# Amsterdam marijuana seeds.com



## NikiDel (Mar 2, 2008)

I wouldn't order from these guys. I sent a money order over a month ago and still haven't received my seeds. Emails get kicked back and their I've sent numerous emails to their website.


----------



## SALTROCK (Mar 2, 2008)

Hello NikiDel I also ordered from them. Here is what happend I ordered on Dec/8/07 so being the holidays i expected the order to come late. so mid Jan of 08 I emailed then asking where my seeds were they said that it should be there soon. so begining of Feb I emailed them again and I was not very happy, they said that I assume the risk when they ship to the states so customs siezed it. And if I want the seeds I have to send them $30 dollars cash in a card so the could resend it. I wrote back I said and got nasty and I said listen For one thing  it does not cost 30 dollars  for you to resend it and what happens when it doesnt get to me again? I got to send another 30 dollars Hell no sound like a scam? I also told them that if my package got siezed by customs, they by law have to send me a letter stating that my package was siezed and the content that were in the package. Well I got no responce after I had sent that so I figured I got burned. Well 2 days ago  I go look in my mail and what do you no my seeds are here. What I think happend is when I responed to them they knew I was right so I think they just sent out the package. I mean yeah I got my package, It was 3 months later and customer sevice was not that good. So you might get your seeds, but when is the quetion. GL man

Thanks
SALT


----------



## clambake (Mar 3, 2008)

bah, shoulda checked here before ordering from this place. I ordered from them about a week ago maybe a little longer and got no confirmation order number or email.  Sent an email yesterday and even though the website promises a reponse within 24 hours i've recieved no reply. shitty i don't want to wait 3 months may have to order from somewhere else. 

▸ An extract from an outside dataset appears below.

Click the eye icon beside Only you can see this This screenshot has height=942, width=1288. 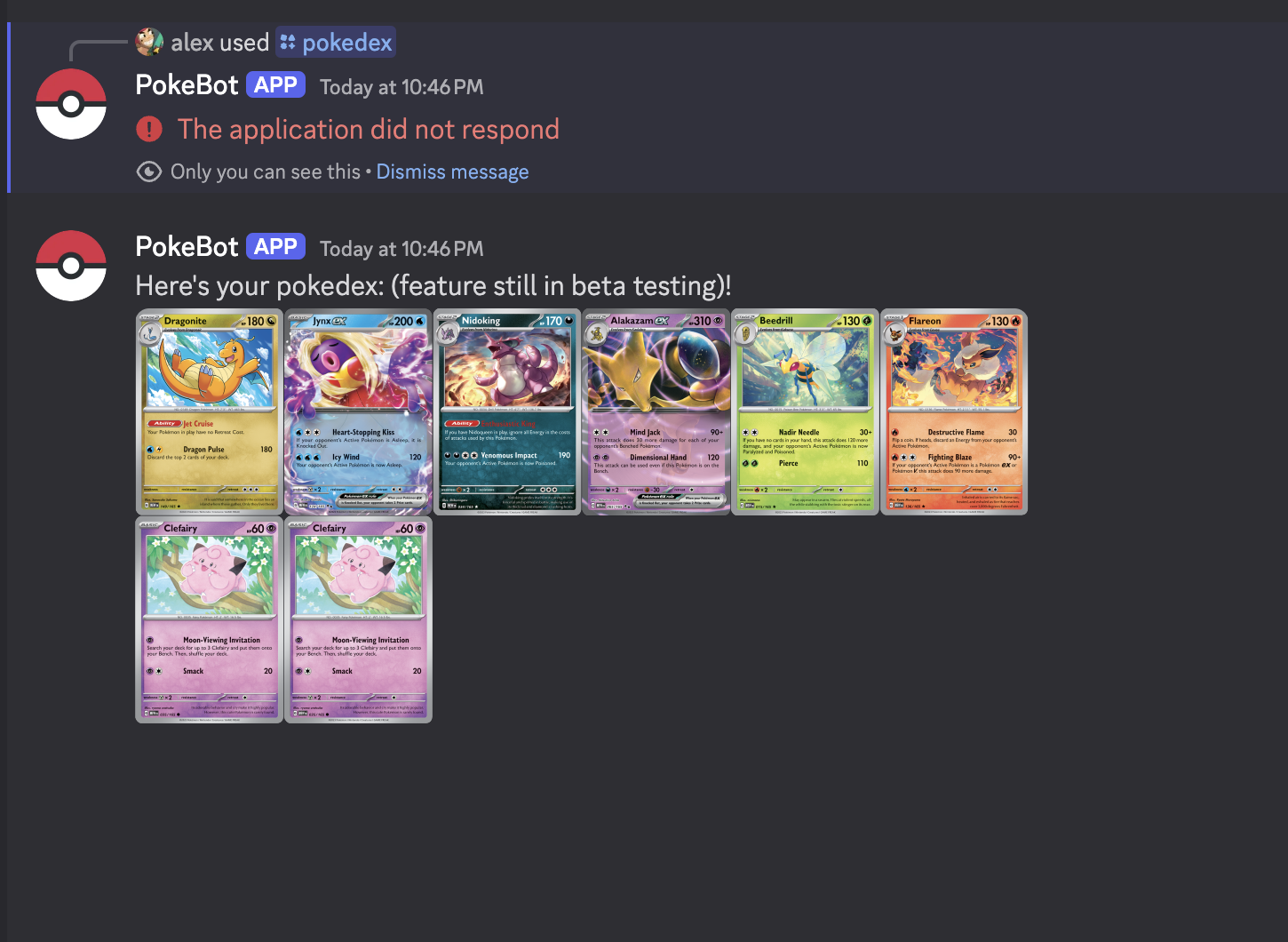149,172
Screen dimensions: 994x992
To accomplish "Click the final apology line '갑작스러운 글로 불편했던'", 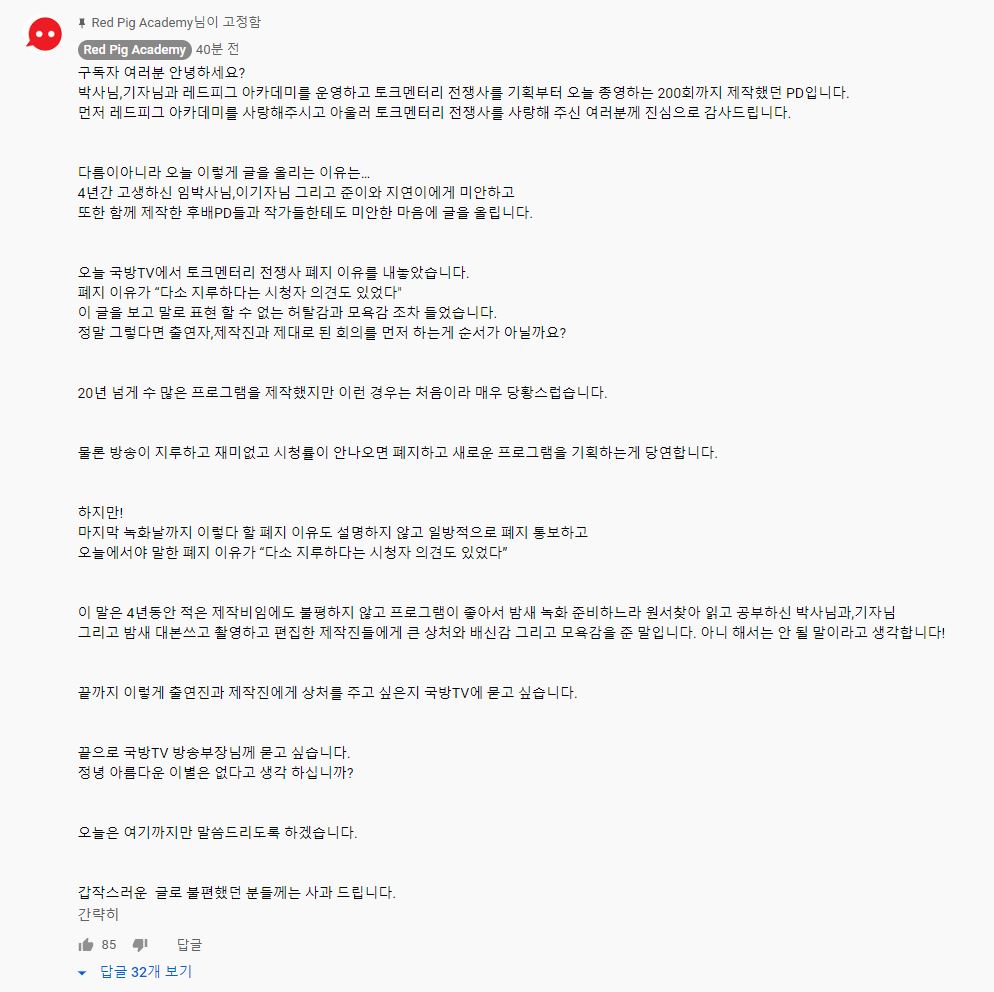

anyone recommend and quick shipping seedbanks to the U.S.? 

I have my very first 2 seeds sprouting now but they are just some bagseed from a mexican brick bag that was so bad it gave you a headache if you smoked more then a blunt. so after i have my practise with them its the axe and straight to the garbage.


----------



## NikiDel (Mar 3, 2008)

I've grown mexican dirtweed seeds before.. hit and miss, but I've grown some wicked pure sativas. Fantastic up high, only problem was they flower for 6 months.. but man-that's a UP high.


----------



## clambake (Mar 4, 2008)

well i placed another order with seed boutique and they have already sent it, we'll see how long delivery takes, much better process they send a confirmation email right away and another when it ships. So as long as they show up in a timely fashion i know where ill be buying at from now on.


----------



## SALTROCK (Mar 4, 2008)

I got all the emails and confermations, also got a tracking number which I couldnt track with lol.I dont know what method you piad with.I paid by pre paid credit card.  So  could go to there website and go click on shopping cart and it still had my order with a tracking number. And the only way I could get a hold of them was if I went into there website and email them through there website directly.

Thanks
SALT


----------



## clambake (Mar 8, 2008)

hey saltrock you sure you ordered from amsterdammarijuanaseeds.com and not amsterdammarijuanaseed.com?  I still can't get the one with an s to respond to me, so sometime in the next few days im blowin up the forums with anti seedS propaganda.


----------



## Puffin Afatty (Mar 8, 2008)

yes, I was wondering the same.  I got my seeds no problem, 8-10 yrs ago.  I am not sure which??  amsterdammarijuanaseed.com  or amsterdammarijuanaseed*s*.com

I just now went to both sites.  I got my seeds from the no S site.  seeds were expensive I recall, took a real long time to get to me, but worked out fine


----------



## the widowmaker (Mar 8, 2008)

with the s is the rip off without i don't know about


----------



## the widowmaker (Mar 8, 2008)

Seems to be offering similar things to amsterdammarijuanaseeds.com by looking at it though.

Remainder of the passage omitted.